So, here’s the rundown on how much the FDA cares about regulating cosmetics in the U.S.: they don’t. They have no regulatory powers over the cosmetics industry, unless someone is harmed by a cosmetic product. And even then, lawsuits are, for the most part, civil, as opposed to criminal, because it’s almost impossible to bring a criminal lawsuit against a company. The closest the FDA comes to regulating the cosmetics industry is their Good Manufacturing Practices, which for smaller companies isn’t even required, only suggested. Cosmetics companies are also required to include net quantity of the product on their packaging, as well as the full address for the manufacturer/distributor, if they are not the same company.
Wondering why this post is so short?

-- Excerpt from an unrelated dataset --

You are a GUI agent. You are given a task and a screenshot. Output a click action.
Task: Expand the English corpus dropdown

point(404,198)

Well, that’s because I’m giving you the extent of the regulation of the cosmetics industry, as my pharmacy professor, who has been working in the cosmetics and pharmaceutical world for longer than I’ve been alive, presented it to me. While I think that the lack of regulation has allowed a lot of independent makeup companies thrive, I think we’ve also seen that a lot of companies take advantage of the lack of regulations, by selling products that don’t do what they say they do, or contain potentially dangerous ingredients.

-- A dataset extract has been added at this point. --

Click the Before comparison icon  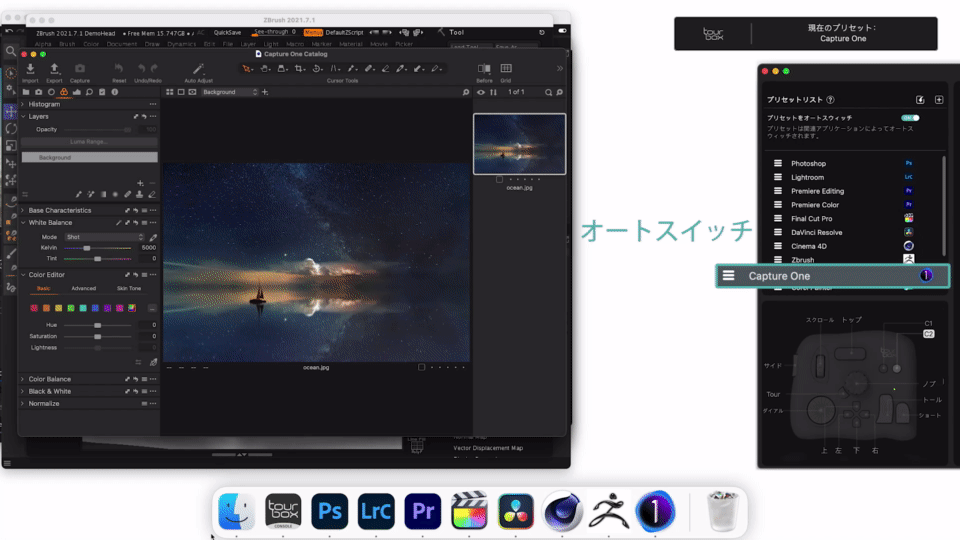pos(483,69)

However, there is a light shining at the end of the tunnel, as it were. While the U.S. has next to no regulations on cosmetics, many other countries (especially Japan, and France) do have strict regulations on cosmetics, so when a company is selling internationally, it’s more likely that they adhere to more strict cosmetic manufacturing guidelines than are required by the U.S., because even if they are operating out of the U.S., they need to meet those requirements in order to sell to other countries.
And lastly, this one is just because it intrigues me. I will start this with the disclaimer that I have no problems with companies who put the little “cruelty free” bunny on their sites, and in fact, buy from many that so. However, notice that nothing in the above post mentions anything about animal testing for cosmetic products. That’s because animal testing is not common practice for cosmetics. The only industry that requires it (off the top of my head), is the pharmaceutical industry. You might try to fight me on this one, and that’s okay, because I know where I stand in regards to this. Since animal testing is not required, cosmetics companies won’t do it, because it’s incredibly expensive, and time consuming. Not to mention, that France has banned animal testing on products, so if a company wants to sell in France, they must adhere to the French manufacturing laws. And really, why would a cosmetic company spend their money when they don’t have to? That’s why it strikes me as funny now, when I come across sites touting their “cruelty free” banner, as if it differentiates them from the rest of the cosmetics industry, when in fact, it does not. I appreciate the sentiment behind it, if the company owner is against animal testing, but it is not an indicator that a particular company is somehow morally better than another.
That’s all for now. I’m planning out another post on sunscreen and SPF, because I know that when the MMM started up, one of the big topics was about how only the FDA can establish an SPF rating for cosmetic products.